Cayley-Hamilton theorem — verify for a 2×2 matrix

Question

State the Cayley-Hamilton theorem. Verify it for the matrix $A = \begin{pmatrix} 1 & 2 \\ 3 & 4 \end{pmatrix}$ . Use it to find $A^{-1}$ .

(JEE Main 2022, similar pattern)

Solution — Step by Step

Cayley-Hamilton Theorem: Every square matrix satisfies its own characteristic equation. If $p(\lambda) = \det(A - \lambda I) = 0$ is the characteristic equation, then $p(A) = O$ (the zero matrix).

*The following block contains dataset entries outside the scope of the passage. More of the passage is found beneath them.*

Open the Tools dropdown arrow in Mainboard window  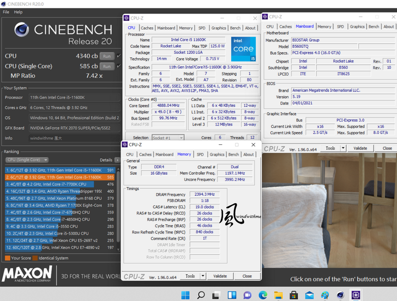pos(342,148)
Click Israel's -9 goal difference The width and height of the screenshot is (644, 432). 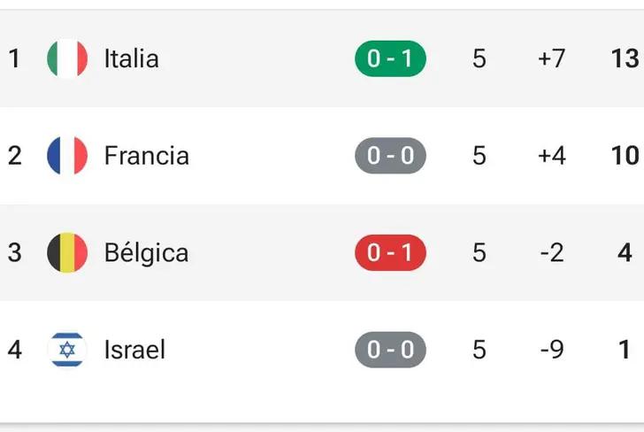pos(551,350)
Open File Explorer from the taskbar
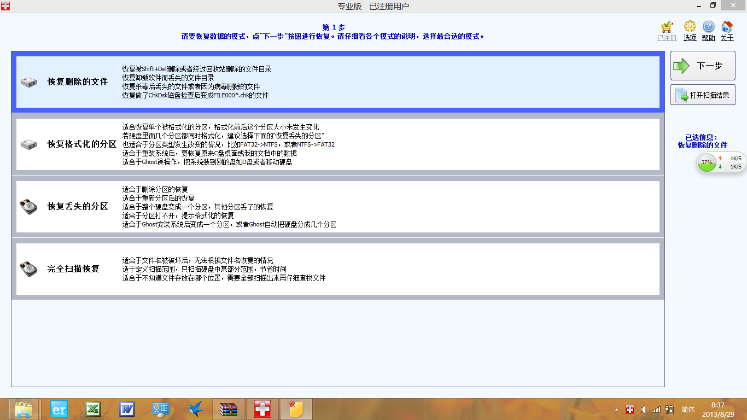Screen dimensions: 747x420 [24, 409]
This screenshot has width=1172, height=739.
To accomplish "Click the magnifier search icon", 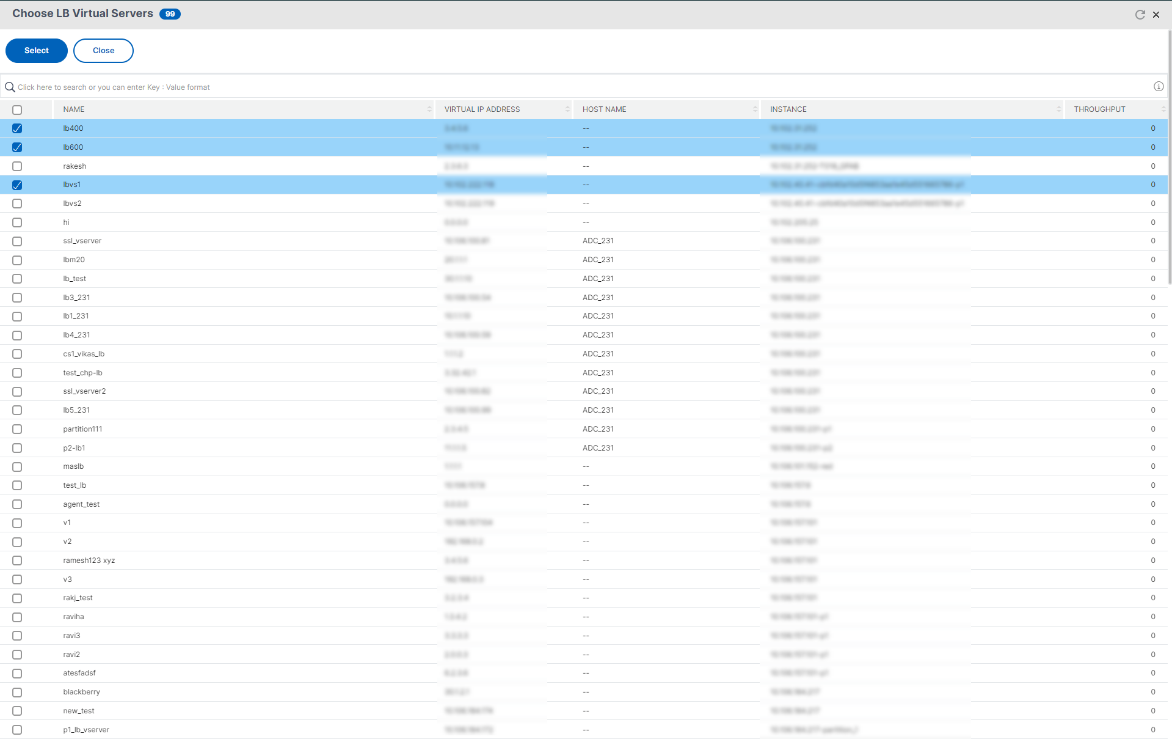I will tap(10, 87).
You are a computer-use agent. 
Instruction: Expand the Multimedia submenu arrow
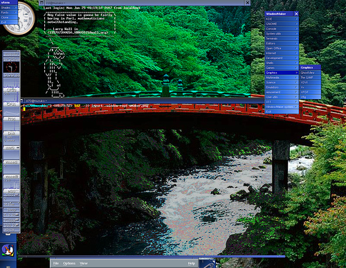pos(297,78)
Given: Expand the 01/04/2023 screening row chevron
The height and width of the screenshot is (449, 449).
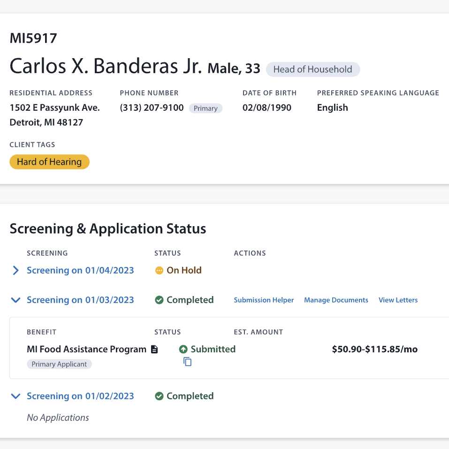Looking at the screenshot, I should (15, 271).
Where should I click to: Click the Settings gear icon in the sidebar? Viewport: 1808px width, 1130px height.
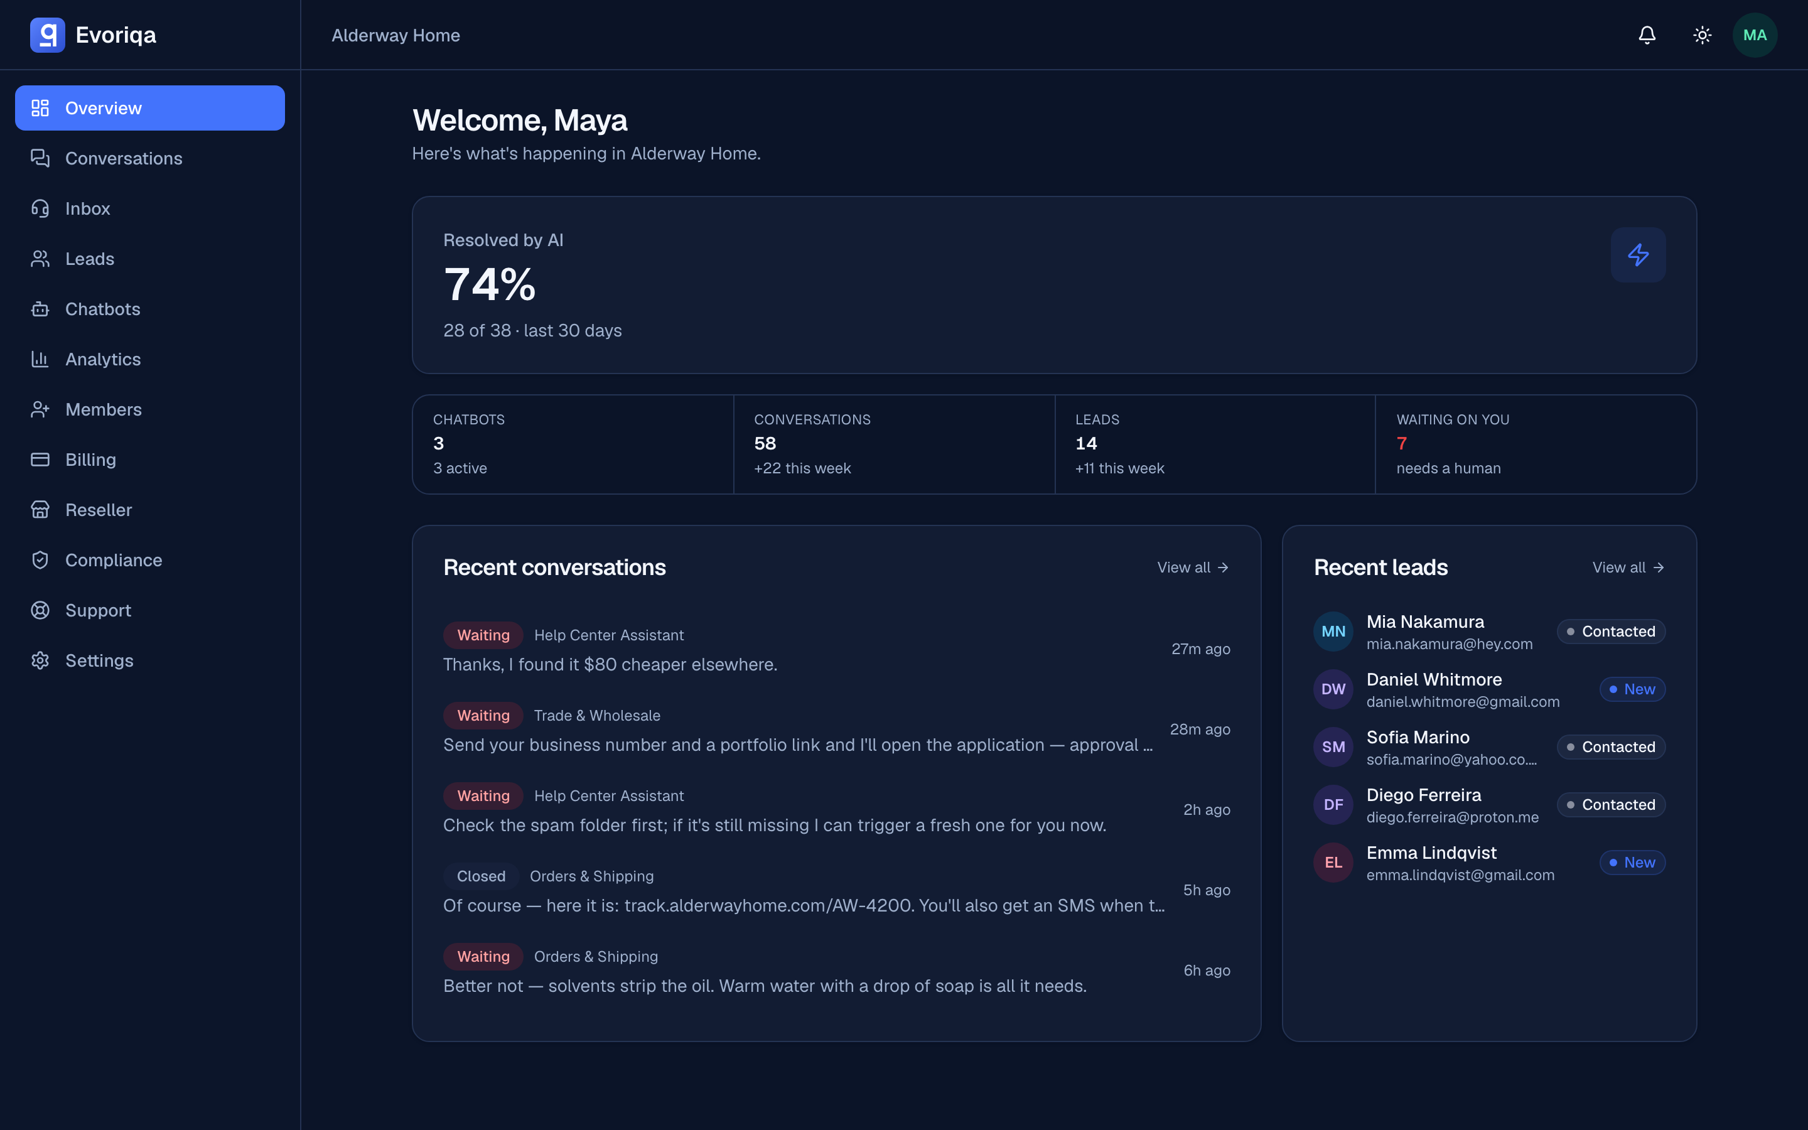(40, 661)
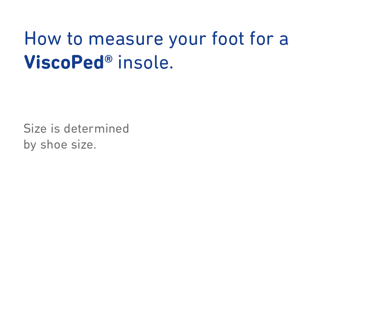Click the capital "P" inside ViscoPed
This screenshot has width=377, height=311.
click(77, 62)
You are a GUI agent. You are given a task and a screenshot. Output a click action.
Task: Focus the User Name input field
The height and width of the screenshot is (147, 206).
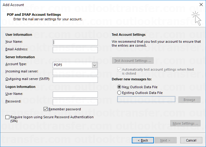(x=75, y=95)
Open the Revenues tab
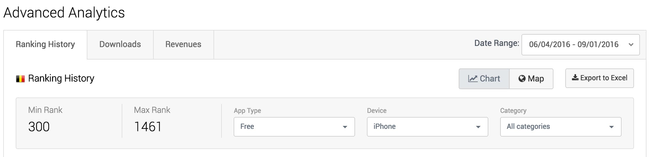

\det(A - \lambda I) = \det \begin{pmatrix} 1-\lambda & 2 \\ 3 & 4-\lambda \end{pmatrix} = (1-\lambda)(4-\lambda) - 6

= \lambda^2 - 5\lambda + 4 - 6 = \lambda^2 - 5\lambda - 2 = 0

By Cayley-Hamilton: $A^2 - 5A - 2I = O$ .

First, compute $A^2$ :

A^2 = \begin{pmatrix} 1 & 2 \\ 3 & 4 \end{pmatrix}\begin{pmatrix} 1 & 2 \\ 3 & 4 \end{pmatrix} = \begin{pmatrix} 7 & 10 \\ 15 & 22 \end{pmatrix}

Now compute $A^2 - 5A - 2I$ :

= \begin{pmatrix} 7 & 10 \\ 15 & 22 \end{pmatrix} - \begin{pmatrix} 5 & 10 \\ 15 & 20 \end{pmatrix} - \begin{pmatrix} 2 & 0 \\ 0 & 2 \end{pmatrix} = \begin{pmatrix} 0 & 0 \\ 0 & 0 \end{pmatrix}

We get the zero matrix. Cayley-Hamilton is verified.

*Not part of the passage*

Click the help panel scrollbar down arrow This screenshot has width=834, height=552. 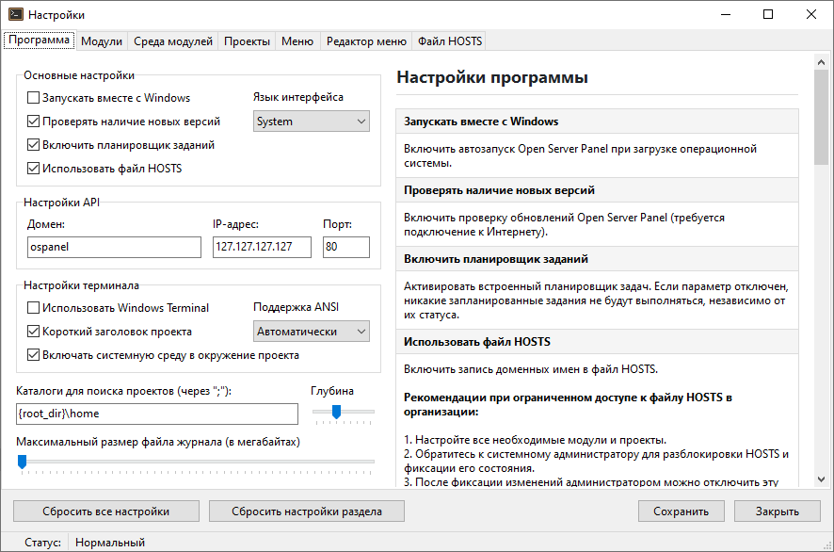pos(821,480)
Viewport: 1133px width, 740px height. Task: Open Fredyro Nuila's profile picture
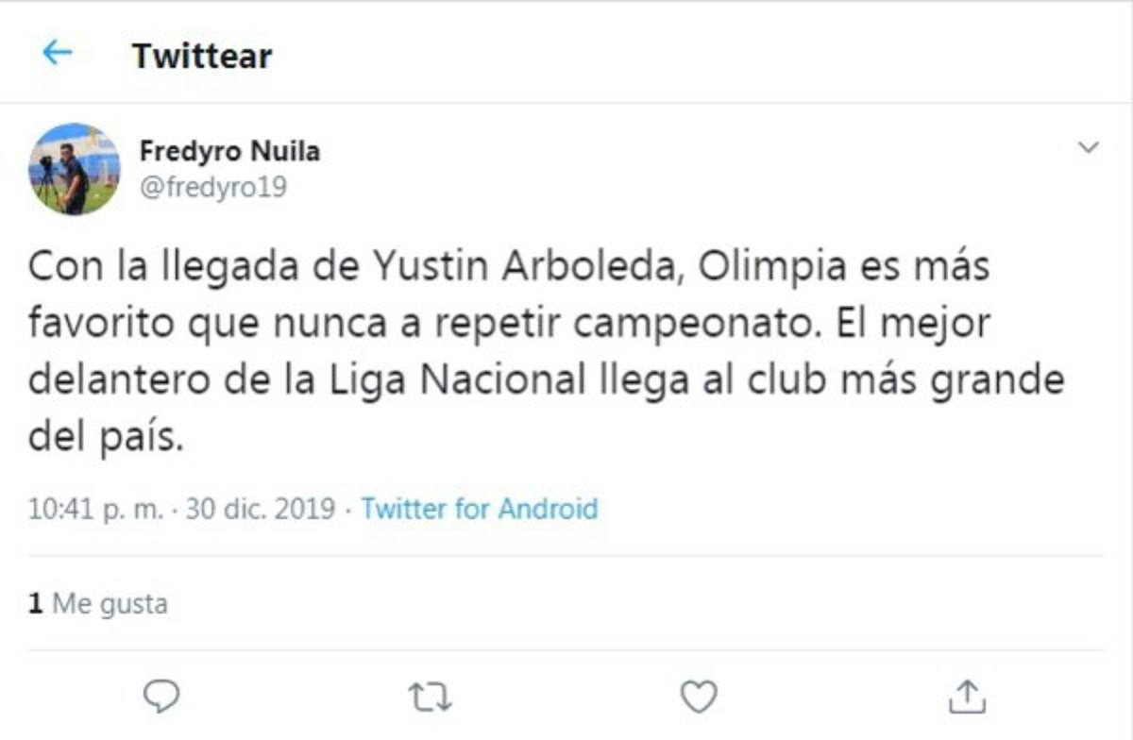[74, 168]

From $A^2 - 5A - 2I = O$ , multiply both sides by $A^{-1}$ :

A - 5I - 2A^{-1} = O

A^{-1} = \frac{1}{2}(A - 5I) = \frac{1}{2}\begin{pmatrix} -4 & 2 \\ 3 & -1 \end{pmatrix} = \mathbf{\begin{pmatrix} -2 & 1 \\ 3/2 & -1/2 \end{pmatrix}}

Why This Works

The characteristic equation captures the fundamental algebraic properties of a matrix through its eigenvalues. The Cayley-Hamilton theorem says the matrix itself, when plugged into this polynomial, gives zero. This is a powerful result because it lets us express higher powers of $A$ in terms of lower powers.

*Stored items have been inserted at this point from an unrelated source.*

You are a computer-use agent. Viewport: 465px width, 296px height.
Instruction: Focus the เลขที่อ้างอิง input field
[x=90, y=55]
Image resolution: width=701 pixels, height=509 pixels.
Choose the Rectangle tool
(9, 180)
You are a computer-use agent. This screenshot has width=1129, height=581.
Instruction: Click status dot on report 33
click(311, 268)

For a $2 \times 2$ matrix, the characteristic polynomial is always $\lambda^2 - \text{tr}(A)\lambda + \det(A)$ , where $\text{tr}(A) = a_{11} + a_{22}$ is the trace and $\det(A)$ is the determinant.

Alternative Method

You can find $A^{-1}$ directly using the formula $A^{-1} = \frac{1}{\det A} \text{adj}(A)$ . Here $\det A = 4 - 6 = -2$ and $\text{adj}(A) = \begin{pmatrix} 4 & -2 \\ -3 & 1 \end{pmatrix}$ . This gives $A^{-1} = \begin{pmatrix} -2 & 1 \\ 3/2 & -1/2 \end{pmatrix}$ — same answer. Cayley-Hamilton provides an elegant alternative route.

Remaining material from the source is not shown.